At the level of “Engineering Fear”: Here arises the most painful question of all: what after the war?

Jordan, far from siding with any party, realizes that any decisive outcome to this conflict will be catastrophic for it and the entire region.

In the scenario of an American-Israeli victory and the collapse of the Iranian regime, Jordan fears a wave of chaos and security turmoil on its eastern borders, the disintegration of state institutions in Tehran, meaning armed militias and Iranian proxies spinning out of control, and a new wave of refugees that could sweep the region. Jordan, which already hosts millions of refugees, would be at the forefront of affected states. This scenario means that “fear” would transform from “deterrence fear” to “fear of chaos.”

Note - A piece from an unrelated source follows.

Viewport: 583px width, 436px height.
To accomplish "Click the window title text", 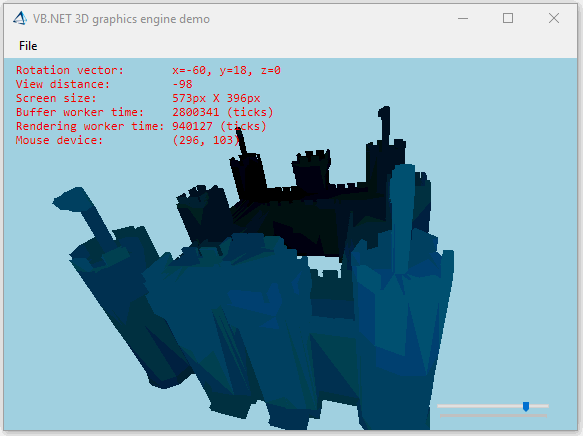I will pyautogui.click(x=121, y=19).
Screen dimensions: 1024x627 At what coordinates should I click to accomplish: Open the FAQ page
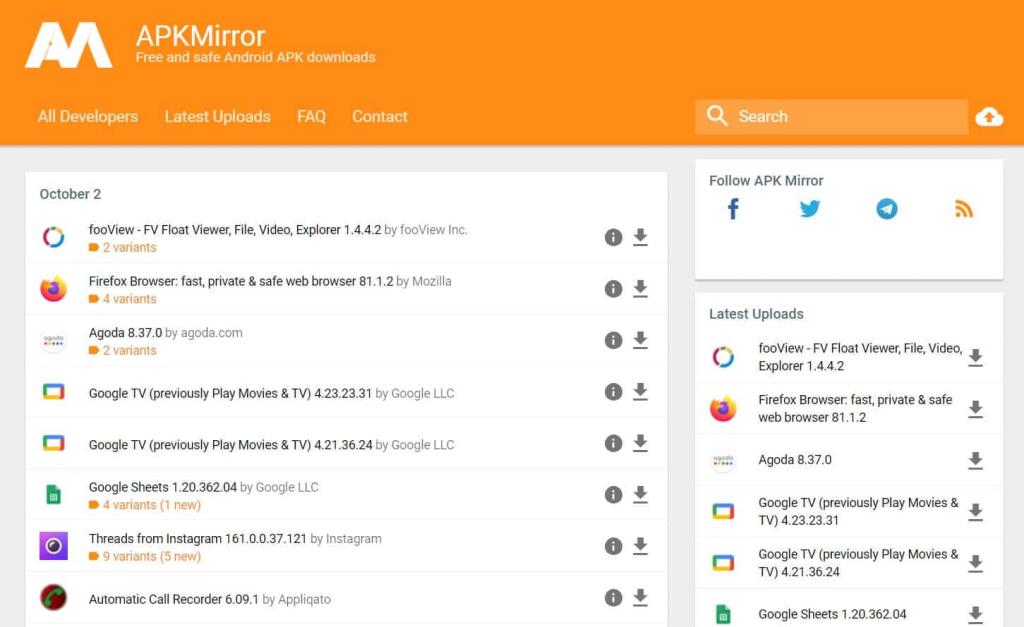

In the scenario of an Iranian victory, with Iran emerging from the war more emboldened and powerful, the risk of internal destabilization in Jordan would increase. A victorious Iran might expand its targeting to include Jordan more broadly, as part of “punishing Western allies” or as a message to those who cooperate with America. In this scenario, the “fear of entrapment” multiplies: will Jordan be dragged into a wider regional war? Can it withstand increasing economic and security pressures from a stronger, more aggressive neighbor?

Herein lies the genius of Jordanian “Engineering Fear.” Jordan does not want an absolute victory for any party. It wants everyone to remain in a state of “Fragile Stability” – neither victors nor vanquished, neither all-out war nor lasting peace – because any major shift in the regional balance of power would come at the expense of the small state at the heart of the storm.

For this reason, the Jordanian position was clear and decisive, as expressed by Foreign Minister Ayman Safadi: “Jordan will not be a battleground in any regional conflict, nor a launchpad for any military action against Iran.” At the same time, Jordan defends its sovereignty when missiles violate its airspace. This is not “bias” towards America or enmity towards Iran; it is a miniature model of “Engineering Fear” at the small state level, trying to stay afloat in a sea of turmoil, using all its diplomatic and military tools to manage fear, not eliminate it.

Jordan does not want enmity with Iran; history, geography, blood, and trade bind the two countries. But Jordan wants Iran to respect its sovereignty just as it respects Iran’s. Jordan manages its international relations according to its supreme strategic interests, achieving its higher goals in the Arab world and the region, while maintaining its firm constants regarding the Palestinian cause.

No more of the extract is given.